As for the Israeli objective, Moshe Dayan, the IDF Chief of Staff, knew that the only way to get the Tiran Straits reopened and free passage guaranteed by the Americans was, if we are holding Sharm el Sheikh. 



So, the children of Israel went marching once more into the Sinai desert as in Bible times - only this time going the other way!

The route to reach Sharm was “man-killing” territory, murder on machines, and seventy miles of it uphill. They knew they had only three days in order to stall the UN from forcing them to withdraw. 

When the brigade had at last struggled over the top of the seventy-mile rise, it was strung far out of sight along the slope, and desperately needed a respite. 

The political situation was deteriorating fast. In the name of Eisenhower,  a teletype sheet was handed to Ben-Gurion from Washington: a total cutoff of American military and economic aid to Israel; prohibition of fund-raising;  sanctions that might include an embargo on vital imports - unless the Israeli “aggression” was at once terminated, and the troops withdrawn to the armistice lines. 

Spurred by urgent messages from headquarters to make  haste, the brigade commander allowed his sleepless troops only two hours of rest and machine maintenance under the stars. At the same time, to the rear, half-tracks and mechanics laboured to extricate vehicles still stuck or disabled. Then the ten-mile line of overtaxed machines and two thousand exhausted men were back on the move, bumping and groaning downhill in the black hours before the dawn, through wadis criss-crossed with jarring crevices. 



The laggard British bombing of the airfields succeeded in eliminating the enemy air force. The two enemies were now the Egyptian soldiers and the clock. 

Israel was close to conquering a peninsula three times the size of the sliver of coast that was all its territory. The brigades to the north had already routed the Egyptians and swept all the way to Suez. There remained only Sharm-el-Sheikh to capture. 

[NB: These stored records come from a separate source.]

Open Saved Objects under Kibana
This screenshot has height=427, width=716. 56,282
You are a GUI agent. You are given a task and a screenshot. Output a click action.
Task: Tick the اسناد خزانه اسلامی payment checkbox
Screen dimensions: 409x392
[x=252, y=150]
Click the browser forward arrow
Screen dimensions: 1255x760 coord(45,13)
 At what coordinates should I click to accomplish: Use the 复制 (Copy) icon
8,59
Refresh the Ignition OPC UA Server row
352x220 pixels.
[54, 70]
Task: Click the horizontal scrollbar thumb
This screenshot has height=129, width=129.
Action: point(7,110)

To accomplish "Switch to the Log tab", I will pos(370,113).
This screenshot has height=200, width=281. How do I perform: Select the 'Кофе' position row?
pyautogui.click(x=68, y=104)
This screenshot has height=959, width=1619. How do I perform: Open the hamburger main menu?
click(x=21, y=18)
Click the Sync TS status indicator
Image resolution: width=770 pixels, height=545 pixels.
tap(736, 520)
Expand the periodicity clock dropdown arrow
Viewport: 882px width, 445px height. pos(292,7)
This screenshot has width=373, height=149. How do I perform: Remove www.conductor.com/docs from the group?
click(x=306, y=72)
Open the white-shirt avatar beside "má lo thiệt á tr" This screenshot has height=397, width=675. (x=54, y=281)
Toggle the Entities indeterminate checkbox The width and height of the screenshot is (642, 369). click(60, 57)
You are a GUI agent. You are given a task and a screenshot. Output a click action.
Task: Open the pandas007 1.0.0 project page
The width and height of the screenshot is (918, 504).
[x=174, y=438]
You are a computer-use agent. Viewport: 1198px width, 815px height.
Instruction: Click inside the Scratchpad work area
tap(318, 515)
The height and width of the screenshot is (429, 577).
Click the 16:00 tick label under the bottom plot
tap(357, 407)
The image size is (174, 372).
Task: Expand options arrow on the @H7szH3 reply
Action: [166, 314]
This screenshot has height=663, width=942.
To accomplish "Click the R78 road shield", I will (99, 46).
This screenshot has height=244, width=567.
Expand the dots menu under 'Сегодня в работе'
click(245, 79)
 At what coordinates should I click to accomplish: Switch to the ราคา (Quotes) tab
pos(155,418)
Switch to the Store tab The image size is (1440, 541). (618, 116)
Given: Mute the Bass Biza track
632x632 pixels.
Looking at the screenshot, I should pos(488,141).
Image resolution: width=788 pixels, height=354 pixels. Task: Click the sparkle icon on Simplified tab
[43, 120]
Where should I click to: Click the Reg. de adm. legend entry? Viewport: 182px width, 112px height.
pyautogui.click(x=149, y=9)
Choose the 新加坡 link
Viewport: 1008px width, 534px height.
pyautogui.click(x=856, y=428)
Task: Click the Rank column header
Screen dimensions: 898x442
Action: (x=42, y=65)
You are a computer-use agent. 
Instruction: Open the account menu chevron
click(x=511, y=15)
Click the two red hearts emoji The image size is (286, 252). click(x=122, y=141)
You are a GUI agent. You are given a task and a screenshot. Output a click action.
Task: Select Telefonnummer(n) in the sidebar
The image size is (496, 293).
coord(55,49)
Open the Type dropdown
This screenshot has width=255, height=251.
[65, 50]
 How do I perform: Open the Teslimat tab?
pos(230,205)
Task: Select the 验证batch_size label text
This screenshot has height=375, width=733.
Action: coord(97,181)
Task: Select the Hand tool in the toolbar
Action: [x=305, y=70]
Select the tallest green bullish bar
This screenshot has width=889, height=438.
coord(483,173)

It turned into a strange three-way race: Israeli paratroopers making a run for Sharm down the peninsula’s west coast, rounding the southern tip of Sinai in the dead of night, and an Israeli brigade climbing through the dunes on the east coast, both converging toward the southern point of the Sinai triangle at Sharm el Sheikh. 

The Egyptian troops, which had been pouring into Sinai, were in a headlong rush back to the Canal Zone, enabling the Israeli brigade to continue its way to Sharm – before the UN voted on an American cease-fire resolution, already under debate in the General Assembly. 

So, the Egyptian commander of the fortress in Sharm el Sheikh found himself under heavy attack north and south. After a fight of several hours, he sent an emissary to surrender. When Moshe Dayan arrived in a command car he was greeted with a makeshift blue and while Star of David flag on a pole planted atop a fortress building.